As the former configuration is described in detail, on an electrically conductive support 10, an electrically conductive filler dispersion layer 21 in which low-resistant filler is dispersed is provided, the resinous layer 22 is stacked thereon, and then a photoconductive layer 30 is provided thereon, for covering up the defect of the electrically conductive support 10. These are disclosed in, for example, Japanese Laid-Open Patent Application Nos. 58-95351, 59-93453, 4-170552, 6-208238, 6-222600, 8-184979, 9-43886, 9-190005, and 9-288367. This configuration is capable of preventing the generation of Moire by the filler dispersion layer 21 that contains electrically conductive filler and can also obtain an effect of suppressing the background contamination because of having the resinous layer 22 thereon, but film thickening and film thinning will cause remarkable elevation of the residual electric potential and the increase of background contamination, respectively, and no sufficient satisfaction is obtained on realizing of the balance therebetween, since only the resinous layer 22 suppresses carrier injection from the electrically conductive support 10, similar to the case of using the aforementioned resinous layer singularly. Also, since the insulating resinous layer 22 is stacked on the filler dispersion layer 21 and it is necessary to thicken the film thickness of the filler dispersion layer 21 (equal to or greater than 10 μm) for covering up a defect of the electrically conductive support 10, it is difficult to suppress the background contamination by increasing the resistance of filler contained in the filler dispersion layer 21 because the influence of a residual electric potential significantly increases.
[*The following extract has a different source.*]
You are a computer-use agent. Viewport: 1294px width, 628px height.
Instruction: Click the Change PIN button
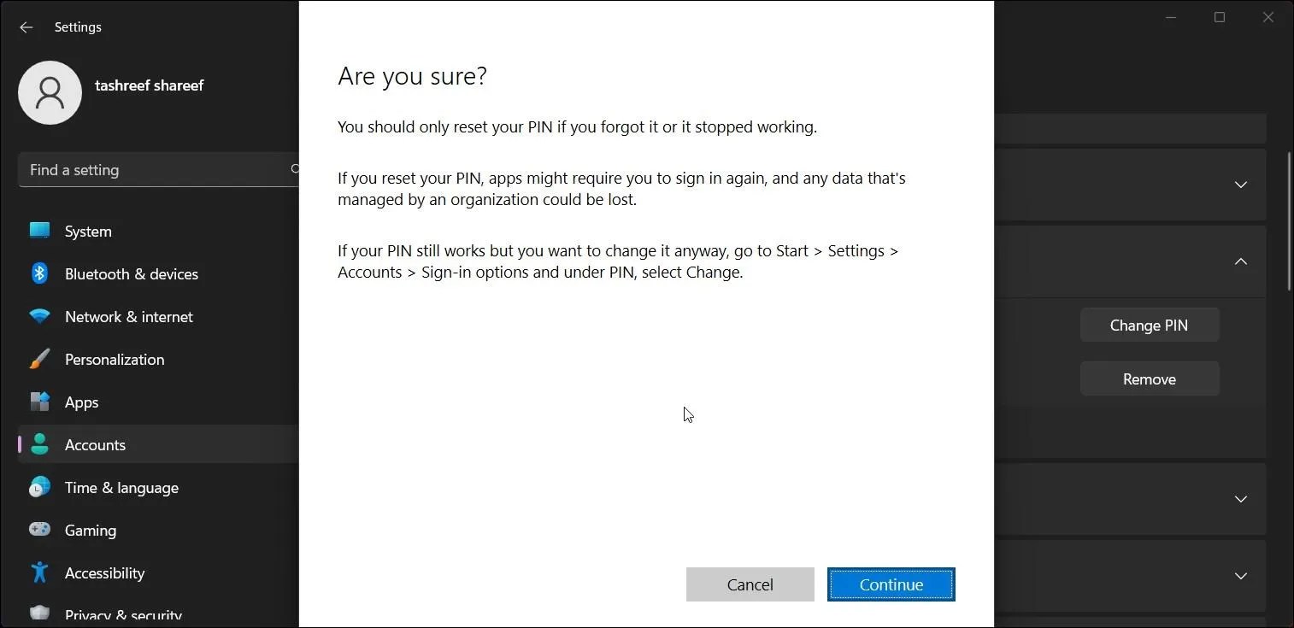coord(1149,325)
Also, a photoconductor in which an electrically conductive layer, an intermediate layer, and a photoconductive layer that contains titanyl phthalocyanine crystal are stacked is disclosed in Japanese Laid-Open Patent Application Nos. 5-100461, 5-210260, and 7-271072. However, it is difficult to sufficiently suppress the influence of background contamination by only stacking the electrically conductive layer and an intermediate layer. In addition to the aforementioned reason, it is because a factor of the background contamination is also included in titanyl phthalocyanine used for the photoconductor.
On the other hand, the latter configuration is a configuration such that a resinous single layer 22 for suppressing carrier injection is provided on an electrically conductive support 10, a filler dispersion layer 21 that contains filler is provided thereon, and a photoconductive layer 30 is provided thereon. This is disclosed in, for example, Japanese Laid-Open Patent Application Nos. 5-80572 and 6-19174. In this configuration, since carrier injection is suppressed by the resinous layer 22 and the filler dispersion layer 21 that contains filler and is stacked thereon has an influence given on the residual electric potential even if electrically conductive filler is not particularly contained, the suppression effect of the carrier injection is enhanced and the efficiency on the balancing between the residual electric potential and the background contamination is higher than that of the former configuration.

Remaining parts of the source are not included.